I started a new thread for this one so everybody notices it and nobody 
forgets to flame me :) These are more or less my long-promised proposals 
for SpamAssassin and how I see the future.

On Wednesday 21 January 2004 19:57 CET Justin Mason wrote:
> Theo Van Dinter writes:
> > On Tue, Jan 20, 2004 at 09:12:09PM -0800, Justin Mason wrote:
> > >   my $spamtest = Mail::SpamAssassin->new();
> > >   my $mail = Mail::SpamAssassin::SomethingOrOther->new(data =>
> > > [EMAIL PROTECTED]); my $status = $spamtest->check ($mail);
> > >
> > > so it's user-visible.
> >
> > Well, actually it's still not user-visible.  It'll be:
> >
> > my $mail = Mail::SpamAssassin::MsgParser->new([EMAIL PROTECTED]);
> >
> > It's a bit confusing because you call MsgParser but get back a
> > MsgContainer.  The MsgParser code could, theoretically, go into
> > M::SA::Util, but ...
>
> hmm.  In that case, "MsgContainer" may be fine to use, since it's
> not *quite* as user visible.

Nooo, please not that name.

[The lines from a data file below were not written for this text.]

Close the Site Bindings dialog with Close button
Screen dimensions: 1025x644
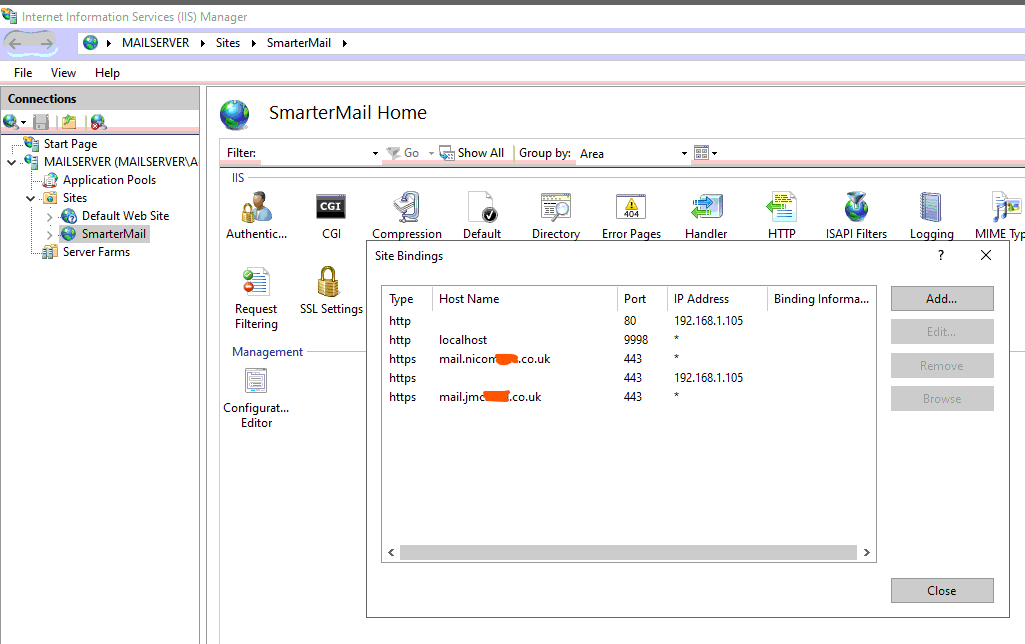pyautogui.click(x=941, y=590)
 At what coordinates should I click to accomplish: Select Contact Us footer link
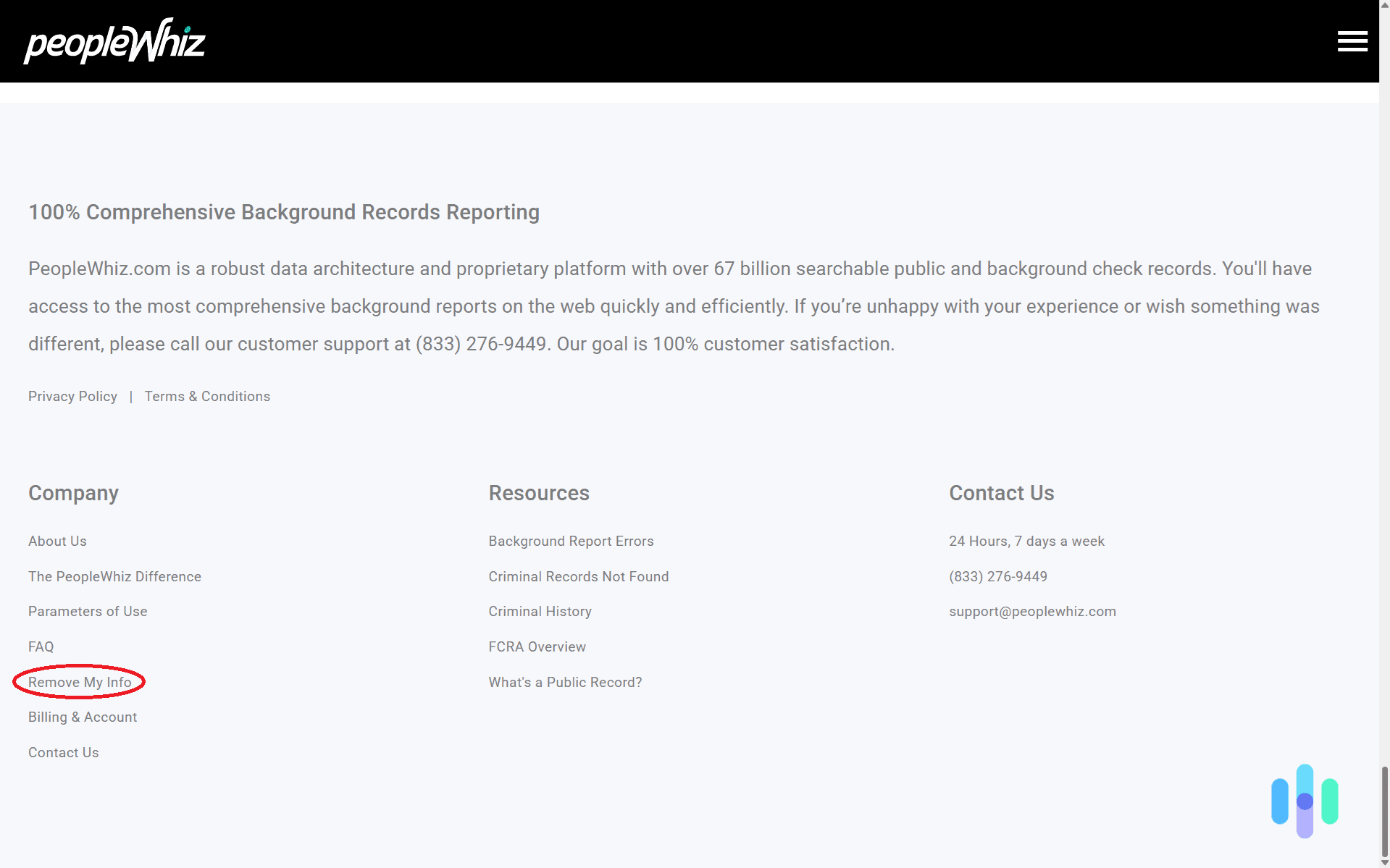pos(63,752)
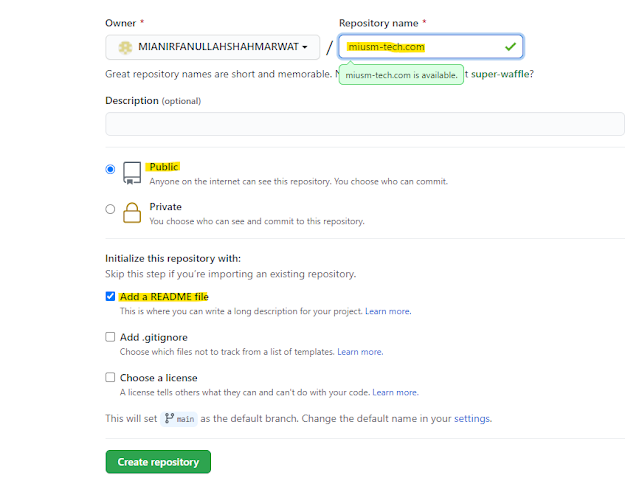The height and width of the screenshot is (492, 639).
Task: Click the Description optional input field
Action: point(365,124)
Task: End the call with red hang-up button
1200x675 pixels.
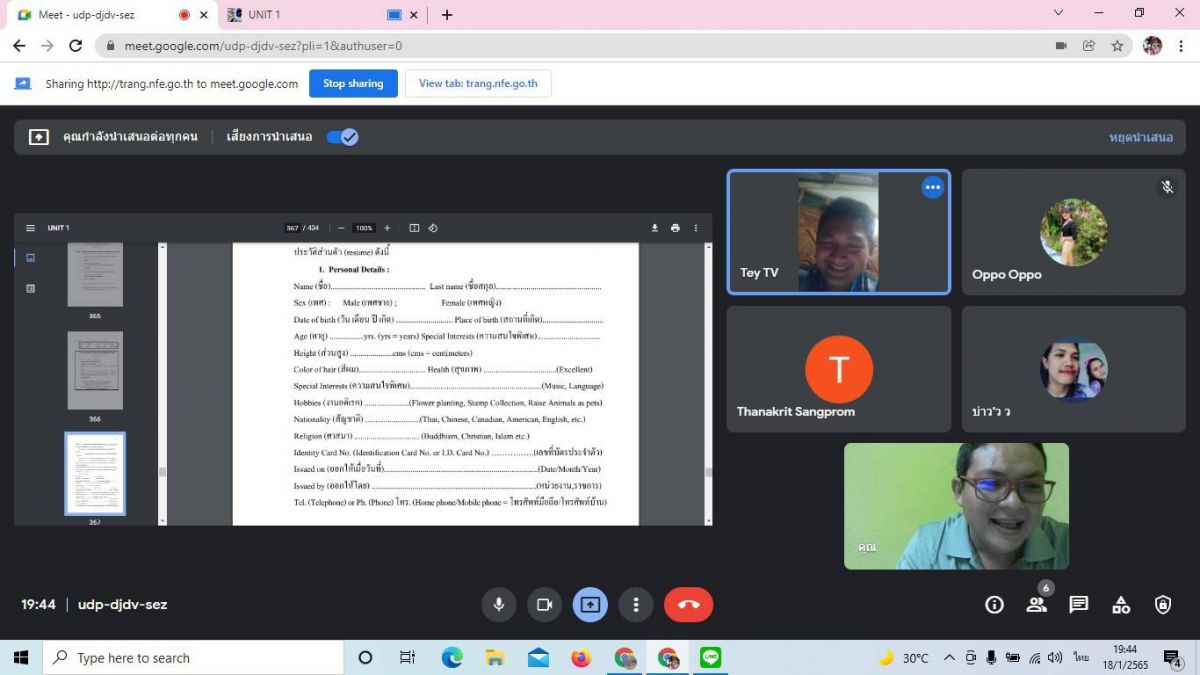Action: point(688,605)
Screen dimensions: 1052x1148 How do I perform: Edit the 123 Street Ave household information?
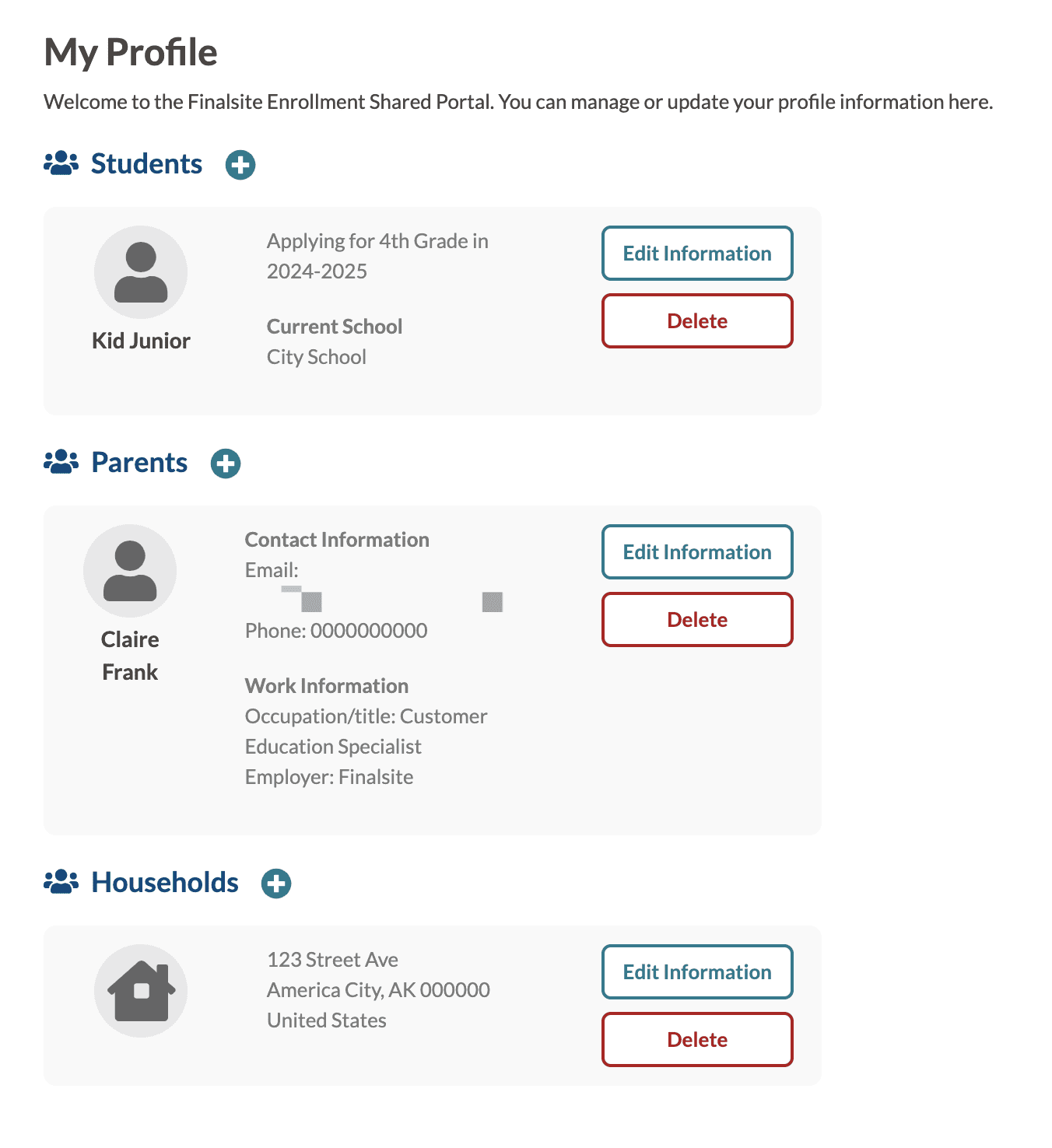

Everytime I read something like 'MsgParser' or 
'PerMsgStatus' I am reminded of this [1] posting on the KMail list ;-) Hrm, 
seriously: I don't think we need/should use Prefixes like 'Msg' to group 
stuff, it's better to use. That's what they're made for and its also more 
shell-completion freindly (currently one has to type hit tab three times to 
edit PerMsgStatus.pm).

You might remember that some day in the autumn we already discussed if we 
should go for 3.0 and I said something like "please wait, our API sucks, I 
have a draft for a better one". I tried to finish that one but got confused 
by that '*Message.pm' and 'Encapped*.pm' stuff (and then didn't have the 
time/energy to look at it again). Now that Theo cleaned up that mess I see 
some light again :) Thanks, Theo.


Currently our codebase has some other big flaw:

1. (IMO) Mostly because of the flat namespace, the API is very confusing. 
Without very deep understanding of the infrastructure one can't really 
differentiate between the public and private stuff, which modules are just 
helpers and so on. (I'm hacking on SA since... um... some time in 2002 when 
Justin was still travelling around the world, and still often have to trace 
through the modules when I try to fix something). That makes it not only 
hard for other applications' developers to access the SA API but might also 
scare away possible new developers which we might need more of.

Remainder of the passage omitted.